6. Error Analysis and Bottlenecks

Key findings regarding system error profiles included:

Order counting as a primary bottleneck: Best systems achieved match F₁ ≈ 81.8%, indicating 18% of orders are missed or erroneously predicted.
Free-text field extraction lags categorical fields: Description, reason, and provenance F₁ were 15–18 points lower than order matching, highlighting challenges in fine-grained span selection and summarization.
Reason extraction remains the weakest link: Due to implicitness and dispersion of clinical justifications across conversation turns, peak reason F₁ was 41.3% (Corbeil et al., 30 Oct 2025).
Annotation noise limits ceiling: An inter-annotator agreement of κ = 0.768 sets a practical upper bound on achievable performance.
Complex prompting introduces error propagation: Multi-step or agentic prompting increases hallucination rates and field violations on well-annotated datasets (Balachandran et al., 13 Nov 2025).

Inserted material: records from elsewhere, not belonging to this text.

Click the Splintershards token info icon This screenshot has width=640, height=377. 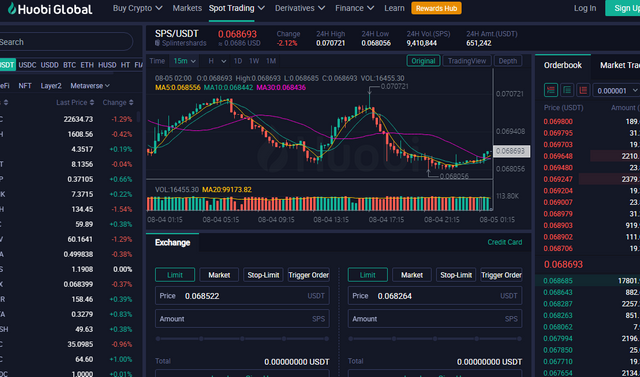tap(157, 43)
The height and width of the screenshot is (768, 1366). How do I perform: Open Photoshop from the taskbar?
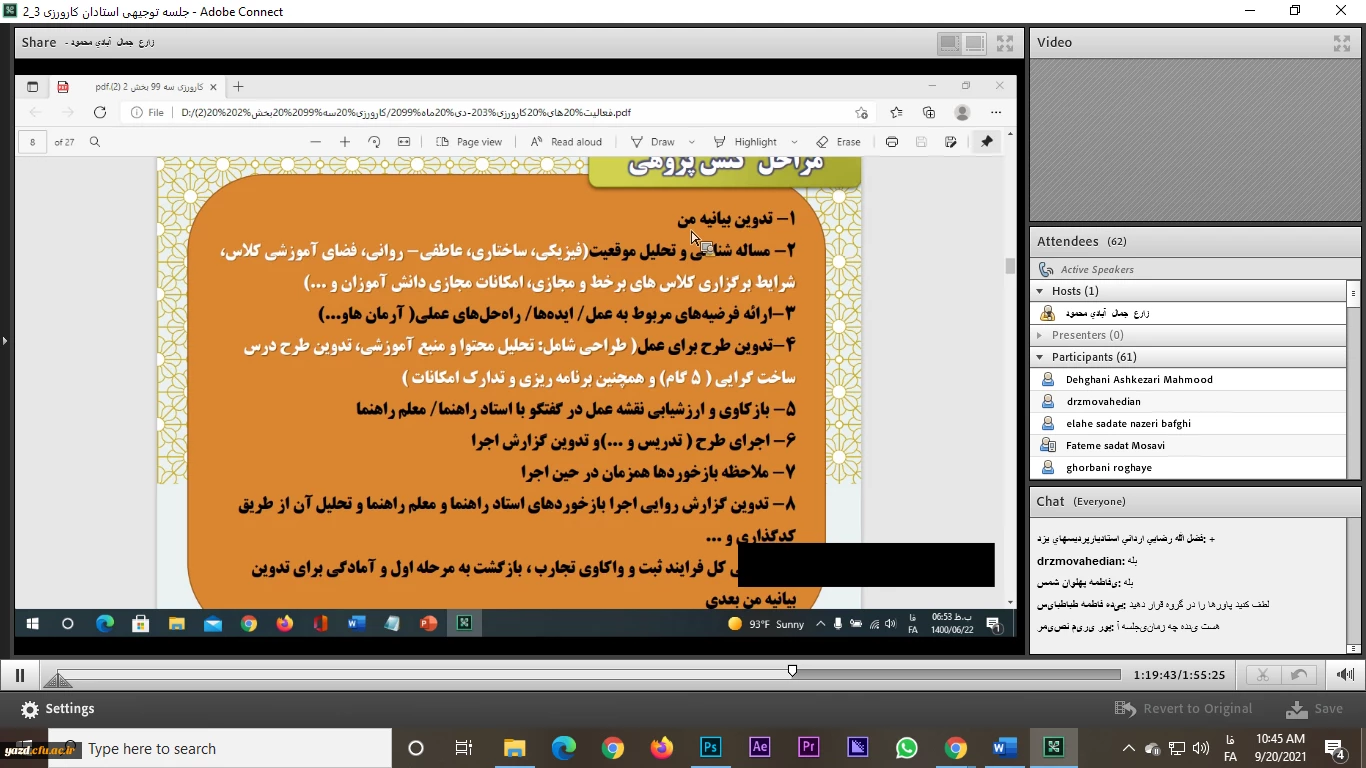pos(711,747)
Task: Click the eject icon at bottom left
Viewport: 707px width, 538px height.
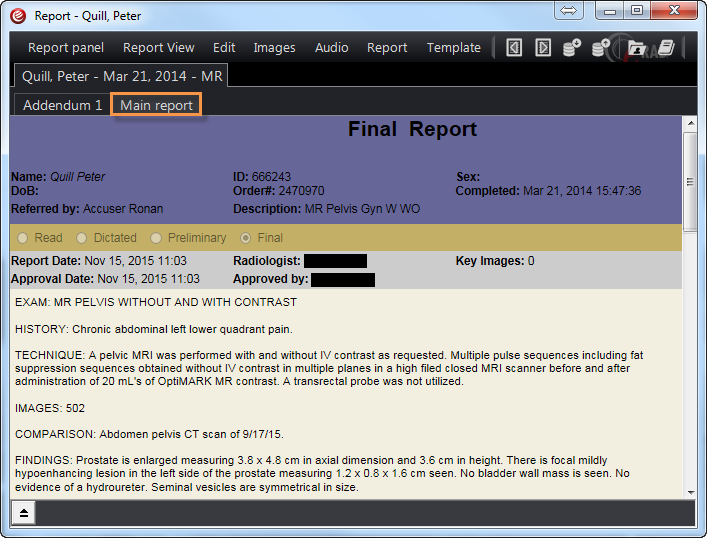Action: [23, 512]
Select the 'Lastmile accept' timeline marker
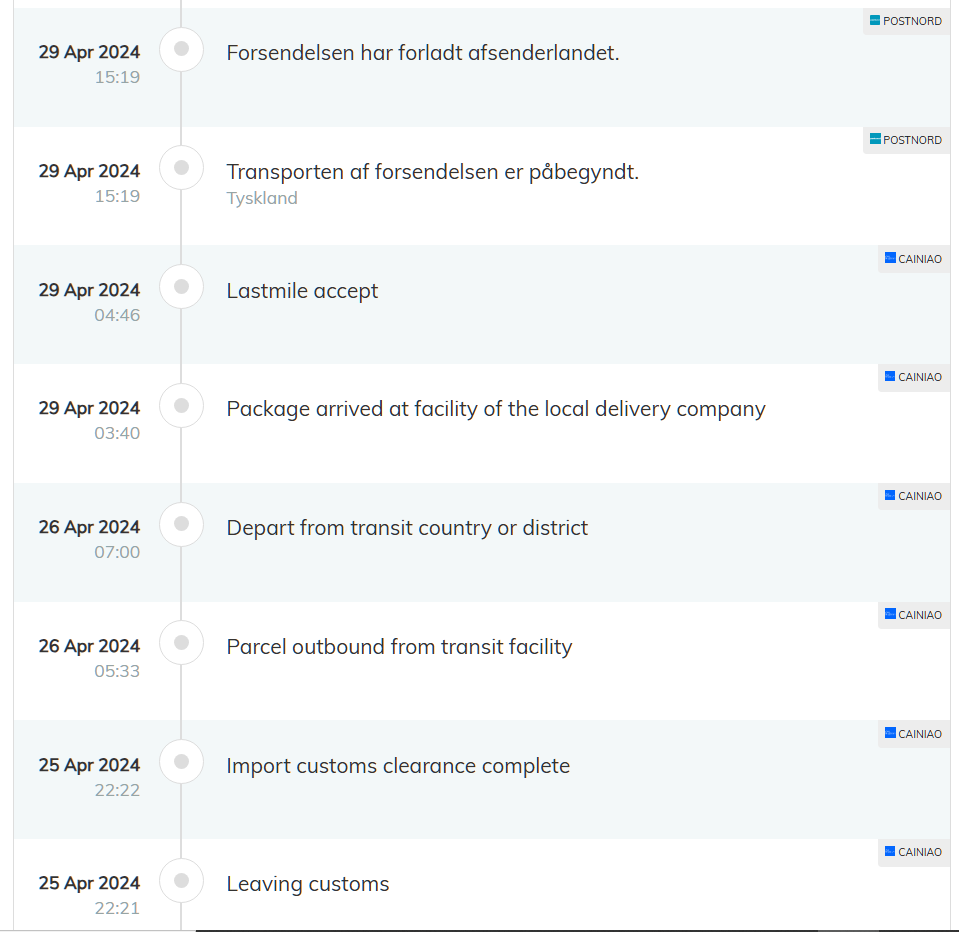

7. Implications, Recommendations, and Future Directions

The MEDIQA-OE-2025 Shared Task establishes that:

Zero- and few-shot prompting of large LLMs can yield competitive baselines for structured extraction from clinical dialog, but non-trivial performance gaps remain—particularly in free-text fields and order recall.
Closed-weight LLMs currently lead; open-weight models show clear return to scale with parameter count.
Effective prompt engineering (e.g., explicit in-context exemplars, field constraints) can notably boost field fidelity—particularly provenance and reason—without further domain adaptation (Karim et al., 12 Oct 2025, Balachandran et al., 13 Nov 2025).
Recommendations include expanding annotated corpora (with possible synthetic augmentation), hybridizing span-based NER/RE with generation or retrieval, prompt engineering for small LLMs, and integrating schema validators (Corbeil et al., 30 Oct 2025).
Future shared tasks may address multilingual and multimodal (audio + transcript) extraction, with a focus on true end-to-end EHR population impact.

A plausible implication is that, given continued progress in LLM scale, domain adaptation, and prompt design, robust and safe extraction of clinical orders from health dialogues will be attainable, although further advances in annotation rigor, dataset scale, and free-text extractive reasoning are still necessary for reliable deployment (Corbeil et al., 30 Oct 2025, Karim et al., 12 Oct 2025, Balachandran et al., 13 Nov 2025).